In De ontdekking van de natuur traceert Hans Mulder waar en wanneer waarneming en twijfel mythes over onbestaande dieren hebben verdrongen.
Het in 1838 opgerichte genootschap Natura Artis Magistrata, waar ook de Amsterdamse dierentuin Artis onderdeel van is, verzamelde door de jaren heen wetenschappelijke collecties over ontdekkingen in de biologie. Via een omweg kwamen ze terecht bij de Universiteit van Amsterdam, waar historicus Hans Mulder als conservator werkzaam is. Hij selecteerde de interessantste verhalen en prenten uit de collecties voor dit rijk geïllustreerde boek.

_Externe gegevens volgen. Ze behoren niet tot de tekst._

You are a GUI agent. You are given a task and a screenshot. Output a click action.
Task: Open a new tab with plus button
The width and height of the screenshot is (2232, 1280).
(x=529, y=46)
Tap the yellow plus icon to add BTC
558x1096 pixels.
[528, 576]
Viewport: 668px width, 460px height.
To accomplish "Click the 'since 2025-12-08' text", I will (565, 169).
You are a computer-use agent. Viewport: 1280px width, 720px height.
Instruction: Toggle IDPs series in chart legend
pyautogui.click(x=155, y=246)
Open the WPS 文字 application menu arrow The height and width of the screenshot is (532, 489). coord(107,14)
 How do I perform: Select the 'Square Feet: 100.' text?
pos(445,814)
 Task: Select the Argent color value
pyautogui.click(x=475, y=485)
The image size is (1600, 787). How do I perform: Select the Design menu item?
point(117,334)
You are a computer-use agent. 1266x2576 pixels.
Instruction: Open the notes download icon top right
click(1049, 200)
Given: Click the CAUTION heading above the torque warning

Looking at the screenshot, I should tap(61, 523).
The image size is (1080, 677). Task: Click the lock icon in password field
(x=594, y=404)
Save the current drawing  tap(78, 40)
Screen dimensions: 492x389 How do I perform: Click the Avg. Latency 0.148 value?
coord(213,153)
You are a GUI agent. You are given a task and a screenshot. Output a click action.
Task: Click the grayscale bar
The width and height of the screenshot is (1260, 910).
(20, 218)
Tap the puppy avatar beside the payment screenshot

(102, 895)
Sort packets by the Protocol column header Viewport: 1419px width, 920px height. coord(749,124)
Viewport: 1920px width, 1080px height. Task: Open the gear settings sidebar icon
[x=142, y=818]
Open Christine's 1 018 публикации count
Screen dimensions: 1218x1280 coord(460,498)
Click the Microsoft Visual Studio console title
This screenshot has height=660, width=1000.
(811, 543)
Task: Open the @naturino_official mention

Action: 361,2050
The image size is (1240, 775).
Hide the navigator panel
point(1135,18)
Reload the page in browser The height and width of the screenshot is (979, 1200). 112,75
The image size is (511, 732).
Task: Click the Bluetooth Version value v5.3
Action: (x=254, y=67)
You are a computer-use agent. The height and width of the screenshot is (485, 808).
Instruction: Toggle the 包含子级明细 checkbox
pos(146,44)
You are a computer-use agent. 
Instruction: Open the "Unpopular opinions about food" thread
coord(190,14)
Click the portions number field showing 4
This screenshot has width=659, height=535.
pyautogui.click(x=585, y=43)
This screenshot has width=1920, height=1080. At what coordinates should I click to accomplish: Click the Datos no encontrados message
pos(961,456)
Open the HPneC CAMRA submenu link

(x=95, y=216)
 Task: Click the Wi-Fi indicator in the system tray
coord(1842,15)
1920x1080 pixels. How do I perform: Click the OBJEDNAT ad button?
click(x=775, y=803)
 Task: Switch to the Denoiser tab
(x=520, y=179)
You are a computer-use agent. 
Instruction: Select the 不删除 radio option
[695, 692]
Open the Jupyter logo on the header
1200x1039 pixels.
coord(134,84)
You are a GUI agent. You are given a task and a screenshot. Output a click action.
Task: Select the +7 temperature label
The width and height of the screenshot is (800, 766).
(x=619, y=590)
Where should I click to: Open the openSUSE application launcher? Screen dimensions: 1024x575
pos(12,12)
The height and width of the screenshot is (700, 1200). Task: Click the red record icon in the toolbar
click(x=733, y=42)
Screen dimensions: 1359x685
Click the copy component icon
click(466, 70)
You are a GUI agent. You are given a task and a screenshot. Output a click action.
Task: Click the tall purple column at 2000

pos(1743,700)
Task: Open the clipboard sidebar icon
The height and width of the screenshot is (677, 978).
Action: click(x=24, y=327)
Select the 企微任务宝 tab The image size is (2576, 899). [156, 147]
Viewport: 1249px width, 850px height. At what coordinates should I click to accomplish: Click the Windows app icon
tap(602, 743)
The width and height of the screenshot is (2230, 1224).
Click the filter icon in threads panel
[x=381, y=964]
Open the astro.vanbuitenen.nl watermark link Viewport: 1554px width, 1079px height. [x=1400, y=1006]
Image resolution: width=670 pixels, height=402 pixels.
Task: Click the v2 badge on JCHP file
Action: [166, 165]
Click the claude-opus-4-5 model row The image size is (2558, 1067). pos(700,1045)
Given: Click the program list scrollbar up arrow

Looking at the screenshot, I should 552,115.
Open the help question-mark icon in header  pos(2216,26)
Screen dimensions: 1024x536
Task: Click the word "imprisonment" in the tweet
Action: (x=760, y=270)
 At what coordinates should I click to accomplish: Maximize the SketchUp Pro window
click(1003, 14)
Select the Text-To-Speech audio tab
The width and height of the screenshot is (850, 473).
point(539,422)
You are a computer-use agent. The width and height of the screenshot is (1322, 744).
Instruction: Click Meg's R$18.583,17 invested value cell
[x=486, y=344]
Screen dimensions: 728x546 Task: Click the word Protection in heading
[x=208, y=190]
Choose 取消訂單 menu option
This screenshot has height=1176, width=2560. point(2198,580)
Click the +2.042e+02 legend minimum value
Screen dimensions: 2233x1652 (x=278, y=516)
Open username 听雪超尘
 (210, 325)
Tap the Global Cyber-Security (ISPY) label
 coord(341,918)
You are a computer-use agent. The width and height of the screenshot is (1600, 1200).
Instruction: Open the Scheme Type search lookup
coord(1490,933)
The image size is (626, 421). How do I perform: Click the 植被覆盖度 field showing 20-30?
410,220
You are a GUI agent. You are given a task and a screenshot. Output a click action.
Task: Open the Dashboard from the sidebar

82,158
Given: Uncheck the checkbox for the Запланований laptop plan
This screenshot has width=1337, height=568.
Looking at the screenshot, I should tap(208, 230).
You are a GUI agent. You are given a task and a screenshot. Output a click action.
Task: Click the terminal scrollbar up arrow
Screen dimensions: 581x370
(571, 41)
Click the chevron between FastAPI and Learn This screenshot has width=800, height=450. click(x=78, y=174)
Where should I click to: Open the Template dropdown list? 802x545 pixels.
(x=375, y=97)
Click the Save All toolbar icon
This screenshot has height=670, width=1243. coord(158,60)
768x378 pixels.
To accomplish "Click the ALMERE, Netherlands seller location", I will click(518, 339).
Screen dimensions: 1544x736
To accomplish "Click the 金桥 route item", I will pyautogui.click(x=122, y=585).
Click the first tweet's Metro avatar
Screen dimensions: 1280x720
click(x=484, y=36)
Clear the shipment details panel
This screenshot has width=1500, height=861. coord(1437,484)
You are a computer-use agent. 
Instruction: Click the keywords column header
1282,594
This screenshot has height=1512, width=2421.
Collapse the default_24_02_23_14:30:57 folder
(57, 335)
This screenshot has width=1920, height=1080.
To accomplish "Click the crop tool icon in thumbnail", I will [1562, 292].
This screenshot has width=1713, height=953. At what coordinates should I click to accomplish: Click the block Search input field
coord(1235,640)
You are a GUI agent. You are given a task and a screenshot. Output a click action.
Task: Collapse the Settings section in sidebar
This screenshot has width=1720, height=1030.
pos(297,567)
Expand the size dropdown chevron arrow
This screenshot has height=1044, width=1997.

Elk van de twintig hoofdstukken zoomt in op een thema. Anekdotes omringen de prachtige illustraties gemaakt tussen 1500 en 1900. Mulder laat je kijken naar bacteriën door het zelfgemaakte microscoopje van Van Leeuwenhoek, neemt je mee op wereldreis met Magellaan en toont hoe exotische vogels de fantasie van de 18de-eeuwse Europeanen op hol lieten slaan. Daarbij valt op hoe de mens steeds meer een wetenschappelijk bewustzijn ontwikkelde. Dat kwam niets te vroeg: aan het begin van de 18de eeuw verschenen nog wetenschappelijke publicaties over draken.